APENAS SI FUE EL PRIMERO
En la parte superior, a la derecha del frontis del colegio una imagen muestra el rostro serio del doctor Jorge Fernando Ludeña del Águila. Lleva saco y corbata. Tiene a su diestra al doctor Paul Vera y a su izquierda al doctor José Nizama. Tenía 53 años, casado y con dos hijos cuando el virus le quitó la vida el 3 de junio de 2020. Graduado en la Universidad Federico Villarreal, entendió desde muy joven que la vida de médico era lo más parecido a un apostolado, un servicio al prójimo. Por eso que en plena emergencia nunca se le cruzó por la cabeza abandonar a sus pacientes del Centro Médico en Comas. Ni la falta de mascarillas ni de oxígeno, ni la escasez de implementos médicos lo hicieron desistir de continuar su trabajo en primera línea.
Alonso Ludeña, su hijo mayor, cursaba el segundo año de Medicina por aquel entonces. Recuerda cuando su papá vino una noche a casa con la noticia de que varios de sus pacientes presentaban problemas respiratorios combinados con dolores abdominales. Algo muy extraño, al menos por la recurrencia. Eran las semanas en donde se pensaba que el mal que atacaba China nunca cruzaría los océanos. Terrible equivocación. Para la quincena de marzo, cuando las alarmas ya sonaban en todo el país, Alonso confirmaría las sospechas de su padre. Unas semanas más tarde la enfermedad se lo arrebataría para siempre.
CUMPLIR LA PROMESA
Ahora Alonso está a poco menos de un año de su graduación como médico. Por estos días pasa la mayoría de sus horas en la sección de Emergencias del hospital Cayetano Heredia, una zona que durante 2020 y 2021 fue lo más parecido a un hospital de guerra por la cantidad de pacientes COVID que llegaban a diario. En sus pasillos aún hay rezagos de aquellos días oscuros.

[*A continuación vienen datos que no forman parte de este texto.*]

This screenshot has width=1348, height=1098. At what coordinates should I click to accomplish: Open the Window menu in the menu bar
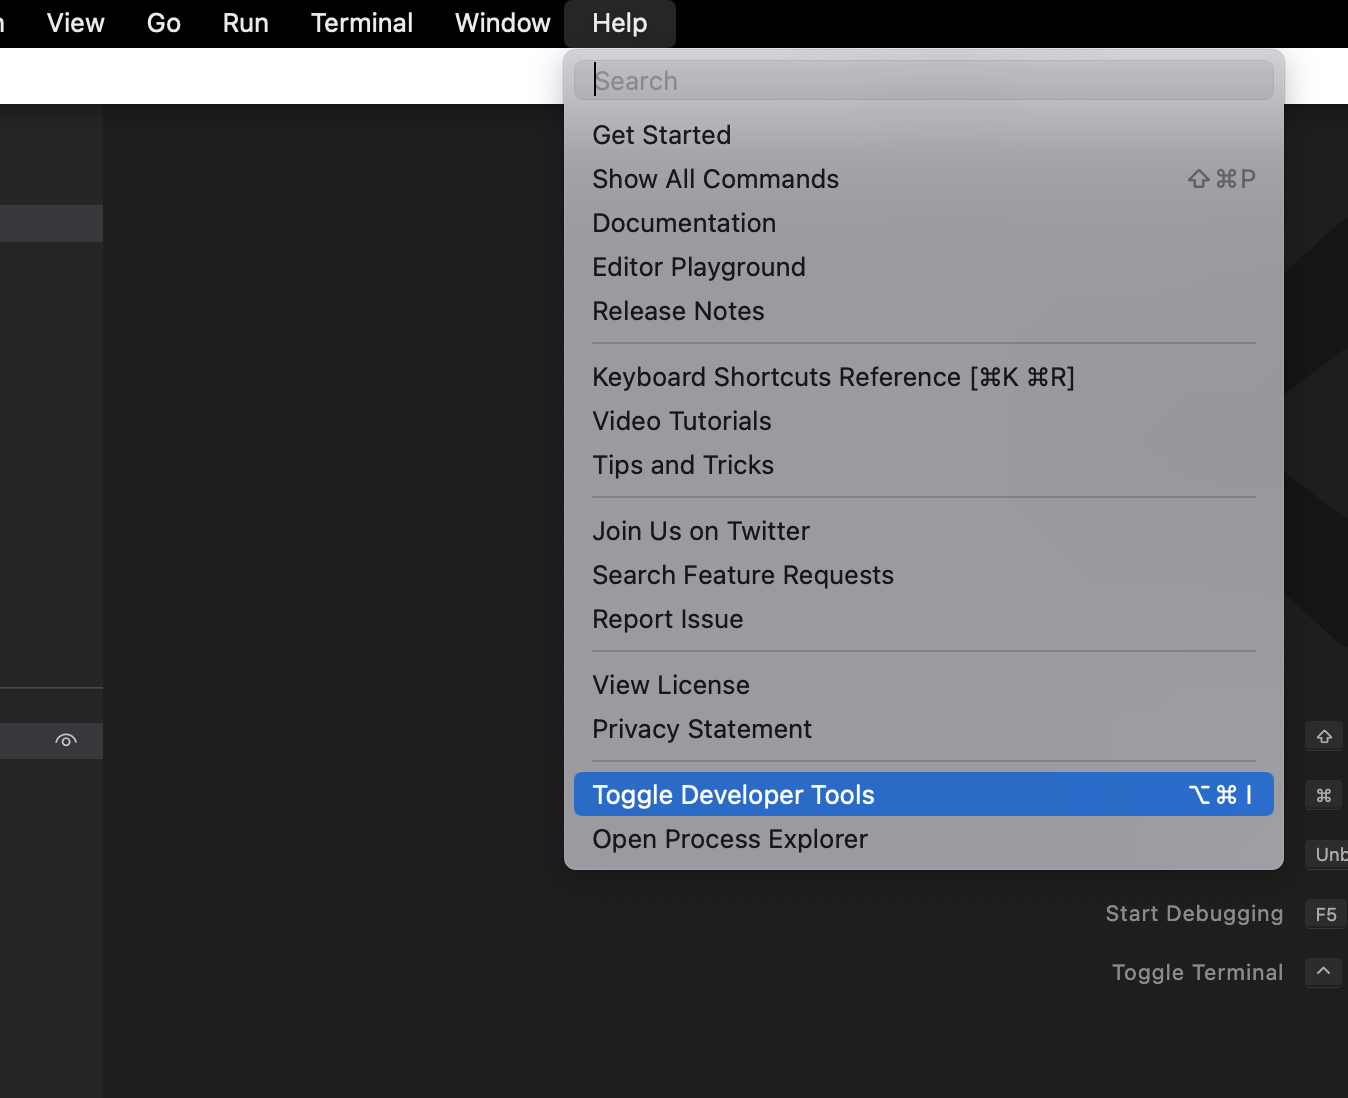click(x=503, y=23)
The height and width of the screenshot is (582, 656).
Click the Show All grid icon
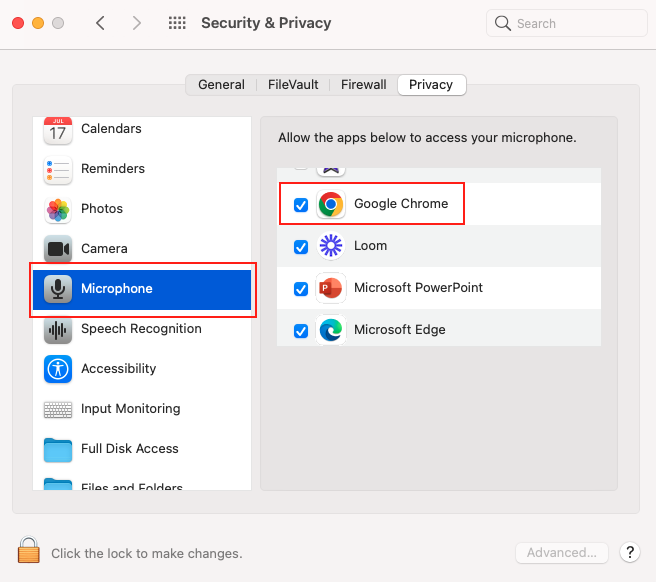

—Ahora comprendo mucho más la decisión tomada por mi papá, la de nunca abandonar a sus pacientes. Ahora yo lo vivo —dice Alonso, con la madurez de sus 25 años y ya ejerciendo aquel apostolado del que le hablaba el doctor Jorge.
Sin embargo, hay algo que lo aqueja, una piedra en el zapato. No podrá cumplir con la tradición galena que permite que padres médicos entreguen los diplomas y medallas de graduación a sus hijos durante la ceremonia oficial. “Lo habíamos pensado, imaginado, desde hace muchos años”, reconoce el joven con una voz afligida, apenada. Su madre asiente. Aunque de inmediato cae en cuenta de que en realidad un deseo mayor envuelve su vida, la de convertirse en médico, tal como lo soñó su padre.
—Se lo prometí —se repite, para luego sonreír.
La última vez que Alonso pasó por la cuadra 7 del Malecón de la Reserva fue a finales del año pasado. Vio la fotografía de su padre y más allá del dolor que sintió por no tenerlo cerca, una brisa de orgullo estremeció su piel al caer en cuenta de una certeza: su padre fue un mártir, un héroe que murió sirviendo a los demás. “Como familia nos honra que las personas puedan reconocer el trabajo de mi papá. Quizás son personas que nunca lo conocieron, pero al ver su rostro allí ya saben que dio todo su tiempo por sus pacientes y en última instancia, su vida”, menciona.
El homenaje a los médicos lleva el nombre de Paseo de los Héroes y fue implementado a finales de 2021 en los 200 metros del frontis del colegio, cuando la lista de fallecidos ya era bastante larga, pero aún inconclusa. Un obelisco de mármol completa este circuito de respeto y honor a los médicos caídos, mientras que un busto de Daniel Alcides Carrión parece decirles que la tarea ha sido cumplida. Al día, centenares de curiosos observan y muestran sus respetos a estos médicos.
Quizás esa sea la fórmula. Saber que nuestro más alto reconocimiento y honor a los doctores caídos en pandemia sirve a estas alturas de medicamento para que sus seres queridos poco a poco comiencen a sanar sus heridas del alma.